++++ RECORDED DATA ++++
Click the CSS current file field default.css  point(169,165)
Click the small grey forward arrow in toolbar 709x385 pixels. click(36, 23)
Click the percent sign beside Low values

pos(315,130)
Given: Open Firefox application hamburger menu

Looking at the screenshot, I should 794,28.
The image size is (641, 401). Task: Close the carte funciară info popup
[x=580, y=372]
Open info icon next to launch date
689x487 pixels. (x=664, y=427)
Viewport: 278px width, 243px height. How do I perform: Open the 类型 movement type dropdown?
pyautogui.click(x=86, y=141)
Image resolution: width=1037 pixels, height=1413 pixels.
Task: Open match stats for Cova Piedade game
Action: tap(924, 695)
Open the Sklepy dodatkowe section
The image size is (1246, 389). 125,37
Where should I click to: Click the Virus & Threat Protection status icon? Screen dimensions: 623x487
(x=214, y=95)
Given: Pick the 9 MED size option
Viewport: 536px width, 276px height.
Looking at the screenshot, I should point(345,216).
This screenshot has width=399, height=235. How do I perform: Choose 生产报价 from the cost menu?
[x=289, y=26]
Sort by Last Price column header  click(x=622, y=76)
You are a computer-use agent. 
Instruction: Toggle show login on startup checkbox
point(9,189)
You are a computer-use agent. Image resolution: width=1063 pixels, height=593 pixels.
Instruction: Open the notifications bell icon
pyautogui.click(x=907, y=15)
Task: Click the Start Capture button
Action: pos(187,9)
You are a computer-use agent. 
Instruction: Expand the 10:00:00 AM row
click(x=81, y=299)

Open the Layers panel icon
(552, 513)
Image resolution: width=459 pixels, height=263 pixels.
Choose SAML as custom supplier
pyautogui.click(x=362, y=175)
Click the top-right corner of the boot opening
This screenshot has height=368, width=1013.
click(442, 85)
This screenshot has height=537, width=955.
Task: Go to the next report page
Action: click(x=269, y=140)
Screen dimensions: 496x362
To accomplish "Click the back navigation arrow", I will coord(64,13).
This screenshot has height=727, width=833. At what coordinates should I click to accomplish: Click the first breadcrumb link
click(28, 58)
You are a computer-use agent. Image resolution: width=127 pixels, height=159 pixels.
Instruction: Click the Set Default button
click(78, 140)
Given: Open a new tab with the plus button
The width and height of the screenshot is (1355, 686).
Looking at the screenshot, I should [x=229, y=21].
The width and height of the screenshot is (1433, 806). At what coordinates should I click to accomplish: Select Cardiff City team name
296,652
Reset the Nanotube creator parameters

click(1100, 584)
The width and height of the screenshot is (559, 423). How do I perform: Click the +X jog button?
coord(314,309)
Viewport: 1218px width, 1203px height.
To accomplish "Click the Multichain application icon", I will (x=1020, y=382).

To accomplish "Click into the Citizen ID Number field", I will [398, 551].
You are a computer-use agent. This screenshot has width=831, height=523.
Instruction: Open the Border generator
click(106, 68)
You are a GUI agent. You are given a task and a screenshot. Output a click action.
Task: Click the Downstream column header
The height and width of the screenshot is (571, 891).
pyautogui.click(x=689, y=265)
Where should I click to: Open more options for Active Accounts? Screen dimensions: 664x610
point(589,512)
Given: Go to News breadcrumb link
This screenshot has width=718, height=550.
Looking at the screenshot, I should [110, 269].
++++
This exercise requires all the entries to be written out again exactly.

Click the CSS current file field default.css  point(169,165)
Click the small grey forward arrow in toolbar 709x385 pixels. click(36, 23)
Click the percent sign beside Low values

pos(315,130)
Given: Open Firefox application hamburger menu

Looking at the screenshot, I should 794,28.
The image size is (641, 401). Task: Close the carte funciară info popup
[x=580, y=372]
Open info icon next to launch date
689x487 pixels. (x=664, y=427)
Viewport: 278px width, 243px height. How do I perform: Open the 类型 movement type dropdown?
pyautogui.click(x=86, y=141)
Image resolution: width=1037 pixels, height=1413 pixels.
Task: Open match stats for Cova Piedade game
Action: tap(924, 695)
Open the Sklepy dodatkowe section
The image size is (1246, 389). 125,37
Where should I click to: Click the Virus & Threat Protection status icon? Screen dimensions: 623x487
(x=214, y=95)
Given: Pick the 9 MED size option
Viewport: 536px width, 276px height.
Looking at the screenshot, I should point(345,216).
This screenshot has width=399, height=235. How do I perform: Choose 生产报价 from the cost menu?
[x=289, y=26]
Sort by Last Price column header  click(x=622, y=76)
You are a computer-use agent. 
Instruction: Toggle show login on startup checkbox
point(9,189)
You are a computer-use agent. Image resolution: width=1063 pixels, height=593 pixels.
Instruction: Open the notifications bell icon
pyautogui.click(x=907, y=15)
Task: Click the Start Capture button
Action: pos(187,9)
You are a computer-use agent. 
Instruction: Expand the 10:00:00 AM row
click(x=81, y=299)

Open the Layers panel icon
(552, 513)
Image resolution: width=459 pixels, height=263 pixels.
Choose SAML as custom supplier
pyautogui.click(x=362, y=175)
Click the top-right corner of the boot opening
This screenshot has height=368, width=1013.
click(442, 85)
This screenshot has height=537, width=955.
Task: Go to the next report page
Action: click(x=269, y=140)
Screen dimensions: 496x362
To accomplish "Click the back navigation arrow", I will coord(64,13).
This screenshot has height=727, width=833. At what coordinates should I click to accomplish: Click the first breadcrumb link
click(28, 58)
You are a computer-use agent. Image resolution: width=127 pixels, height=159 pixels.
Instruction: Click the Set Default button
click(78, 140)
Given: Open a new tab with the plus button
The width and height of the screenshot is (1355, 686).
Looking at the screenshot, I should [x=229, y=21].
The width and height of the screenshot is (1433, 806). At what coordinates should I click to accomplish: Select Cardiff City team name
296,652
Reset the Nanotube creator parameters

click(1100, 584)
The width and height of the screenshot is (559, 423). How do I perform: Click the +X jog button?
coord(314,309)
Viewport: 1218px width, 1203px height.
To accomplish "Click the Multichain application icon", I will (x=1020, y=382).

To accomplish "Click into the Citizen ID Number field", I will [398, 551].
You are a computer-use agent. This screenshot has width=831, height=523.
Instruction: Open the Border generator
click(106, 68)
You are a GUI agent. You are given a task and a screenshot. Output a click action.
Task: Click the Downstream column header
The height and width of the screenshot is (571, 891).
pyautogui.click(x=689, y=265)
Where should I click to: Open more options for Active Accounts? Screen dimensions: 664x610
point(589,512)
Given: Go to News breadcrumb link
This screenshot has width=718, height=550.
Looking at the screenshot, I should [110, 269].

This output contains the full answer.